The encrypted data is stored in the format iv:ciphertext:authTag, all hex-encoded. Without the encryption key, this is computationally infeasible to decrypt. "Computationally infeasible" here means it would take all the computers on Earth longer than the age of the universe to brute-force a single message.
Future: wallet-derived keys
The current implementation uses a server-side encryption key. This is pragmatic — it works, it's secure against external attackers, and it means you don't lose your data if you switch devices. The tradeoff is that we technically have access to the key (even though we have no interest in using it).
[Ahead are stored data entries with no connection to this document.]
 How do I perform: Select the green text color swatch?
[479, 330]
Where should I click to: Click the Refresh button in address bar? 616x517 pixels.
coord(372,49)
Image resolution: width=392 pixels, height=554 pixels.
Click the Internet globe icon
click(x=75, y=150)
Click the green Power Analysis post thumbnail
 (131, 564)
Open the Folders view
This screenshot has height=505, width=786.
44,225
The planned upgrade is wallet-derived encryption using PBKDF2. Your wallet signature will generate a unique encryption key that only you can produce. This means even if someone compromised our entire server, they still couldn't read your conversations — because the key lives in your wallet, not on our infrastructure. This is the endgame: true zero-knowledge encryption where we are mathematically incapable of reading your data.
API
AirModel has a straightforward chat completions API. Send messages, get responses. It uses the standard chat completions format that most AI tools already understand, so integrating with existing workflows is trivial.
Endpoint
POST https://app.airmodel.io/api/v1/chat/completions
Request format
Send a JSON body with the model you want and an array of messages. Each message has a role (system, user, or assistant) and content. The system message is optional — use it to set the model's behavior for the conversation.
{
"model": "llama-3-8b",
"messages": [
{"role": "system", "content": "You are a helpful assistant."},
{"role": "user", "content": "Explain quantum entanglement simply."}
],
"stream": true,
"temperature": 0.7,
"max_tokens": 4096
}
Available model IDs
- llama-3-8b — fast general purpose
- mistral-7b — fast general purpose (alternative)
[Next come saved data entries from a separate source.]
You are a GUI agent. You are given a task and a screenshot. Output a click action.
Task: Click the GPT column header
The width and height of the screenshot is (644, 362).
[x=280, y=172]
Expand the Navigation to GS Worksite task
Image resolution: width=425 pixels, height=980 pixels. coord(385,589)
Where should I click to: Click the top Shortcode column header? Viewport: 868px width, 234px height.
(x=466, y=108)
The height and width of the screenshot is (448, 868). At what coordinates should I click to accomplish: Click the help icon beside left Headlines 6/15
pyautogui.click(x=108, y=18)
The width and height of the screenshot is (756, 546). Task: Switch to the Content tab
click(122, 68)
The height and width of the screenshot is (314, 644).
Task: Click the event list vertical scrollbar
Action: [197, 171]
- llama-3-70b — high quality reasoning
- dolphin-mistral — uncensored
- deepseek-coder — code generation
Streaming
Set "stream": true to receive Server-Sent Events (SSE). Each event contains a delta with the next chunk of the response, so you can display tokens as they arrive. The stream ends with a [DONE] event. This is the same streaming format used across the industry, so any SSE client will work.
Non-streaming
Set "stream": false (or omit it) to receive the complete response as a single JSON object. Useful for batch processing or simple integrations where you don't need real-time output.
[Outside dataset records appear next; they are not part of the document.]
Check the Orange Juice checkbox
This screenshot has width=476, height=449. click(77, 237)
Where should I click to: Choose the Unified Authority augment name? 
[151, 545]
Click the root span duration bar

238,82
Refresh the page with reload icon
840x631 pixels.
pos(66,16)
The AirModel API follows the standard chat completions format. If you've built against any chat completions API before, you already know how this works. Same message structure, same streaming protocol, same response shape.
Integration Examples
Python
import requests
response = requests.post(
"https://app.airmodel.io/api/v1/chat/completions",
json={
"model": "llama-3-8b",
"messages": [{"role": "user", "content": "Hello"}]
}
)
data = response.json()
print(data["choices"][0]["message"]["content"])
JavaScript
const res = await fetch("https://app.airmodel.io/api/v1/chat/completions", {
method: "POST",
headers: { "Content-Type": "application/json" },
body: JSON.stringify({
model: "dolphin-mistral",
messages: [{ role: "user", content: "Hello" }]
})
});
const data = await res.json();
console.log(data.choices[0].message.content);
cURL
curl -X POST https://app.airmodel.io/api/v1/chat/completions \
-H "Content-Type: application/json" \
-d '{
"model": "llama-3-70b",
"messages": [{"role": "user", "content": "Hello"}],
"stream": false
}'
The API is currently open to allow easy integration and testing. Once the $AIR token is live, API access will be token-gated — the same wallet-based verification used by the web app will be available for programmatic access.